Repeat the listing below in full.

- - - - -

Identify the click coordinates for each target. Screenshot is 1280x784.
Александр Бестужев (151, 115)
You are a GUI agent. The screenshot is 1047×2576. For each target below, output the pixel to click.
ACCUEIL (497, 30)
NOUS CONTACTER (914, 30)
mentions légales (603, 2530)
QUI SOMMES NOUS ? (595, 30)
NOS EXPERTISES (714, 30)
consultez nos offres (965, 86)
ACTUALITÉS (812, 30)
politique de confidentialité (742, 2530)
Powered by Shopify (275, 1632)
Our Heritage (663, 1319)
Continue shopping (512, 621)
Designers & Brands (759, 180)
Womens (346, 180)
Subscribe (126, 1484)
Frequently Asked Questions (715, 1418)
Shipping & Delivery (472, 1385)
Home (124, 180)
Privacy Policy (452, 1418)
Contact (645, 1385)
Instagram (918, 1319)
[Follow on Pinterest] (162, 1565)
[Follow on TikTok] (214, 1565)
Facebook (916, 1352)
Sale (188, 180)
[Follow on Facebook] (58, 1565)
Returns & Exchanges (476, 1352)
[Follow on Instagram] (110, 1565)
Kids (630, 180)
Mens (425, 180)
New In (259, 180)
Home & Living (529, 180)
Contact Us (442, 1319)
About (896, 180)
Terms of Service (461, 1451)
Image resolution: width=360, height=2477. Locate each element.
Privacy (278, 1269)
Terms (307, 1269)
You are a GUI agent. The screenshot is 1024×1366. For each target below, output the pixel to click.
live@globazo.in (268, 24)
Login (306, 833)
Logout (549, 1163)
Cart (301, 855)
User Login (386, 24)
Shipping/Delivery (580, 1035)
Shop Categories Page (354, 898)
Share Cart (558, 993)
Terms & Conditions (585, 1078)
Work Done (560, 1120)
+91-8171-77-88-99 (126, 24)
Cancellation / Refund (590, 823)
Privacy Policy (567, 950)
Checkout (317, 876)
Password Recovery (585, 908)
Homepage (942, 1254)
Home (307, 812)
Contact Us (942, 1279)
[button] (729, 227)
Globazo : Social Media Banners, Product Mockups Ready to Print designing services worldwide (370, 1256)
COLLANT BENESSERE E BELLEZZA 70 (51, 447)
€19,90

- - - - -

-- Answer box --
Identify the click coordinates for each target. Screenshot is 1280x784.
Александр Бестужев (151, 115)
You are a GUI agent. The screenshot is 1047×2576. For each target below, output the pixel to click.
ACCUEIL (497, 30)
NOUS CONTACTER (914, 30)
mentions légales (603, 2530)
QUI SOMMES NOUS ? (595, 30)
NOS EXPERTISES (714, 30)
consultez nos offres (965, 86)
ACTUALITÉS (812, 30)
politique de confidentialité (742, 2530)
Powered by Shopify (275, 1632)
Our Heritage (663, 1319)
Continue shopping (512, 621)
Designers & Brands (759, 180)
Womens (346, 180)
Subscribe (126, 1484)
Frequently Asked Questions (715, 1418)
Shipping & Delivery (472, 1385)
Home (124, 180)
Privacy Policy (452, 1418)
Contact (645, 1385)
Instagram (918, 1319)
[Follow on Pinterest] (162, 1565)
[Follow on TikTok] (214, 1565)
Facebook (916, 1352)
Sale (188, 180)
[Follow on Facebook] (58, 1565)
Returns & Exchanges (476, 1352)
[Follow on Instagram] (110, 1565)
Kids (630, 180)
Mens (425, 180)
New In (259, 180)
Home & Living (529, 180)
Contact Us (442, 1319)
About (896, 180)
Terms of Service (461, 1451)
Image resolution: width=360, height=2477. Locate each element.
Privacy (278, 1269)
Terms (307, 1269)
You are a GUI agent. The screenshot is 1024×1366. For each target below, output the pixel to click.
live@globazo.in (268, 24)
Login (306, 833)
Logout (549, 1163)
Cart (301, 855)
User Login (386, 24)
Shipping/Delivery (580, 1035)
Shop Categories Page (354, 898)
Share Cart (558, 993)
Terms & Conditions (585, 1078)
Work Done (560, 1120)
+91-8171-77-88-99 (126, 24)
Cancellation / Refund (590, 823)
Privacy Policy (567, 950)
Checkout (317, 876)
Password Recovery (585, 908)
Homepage (942, 1254)
Home (307, 812)
Contact Us (942, 1279)
[button] (729, 227)
Globazo : Social Media Banners, Product Mockups Ready to Print designing services worldwide (370, 1256)
COLLANT BENESSERE E BELLEZZA 70 (51, 447)
€19,90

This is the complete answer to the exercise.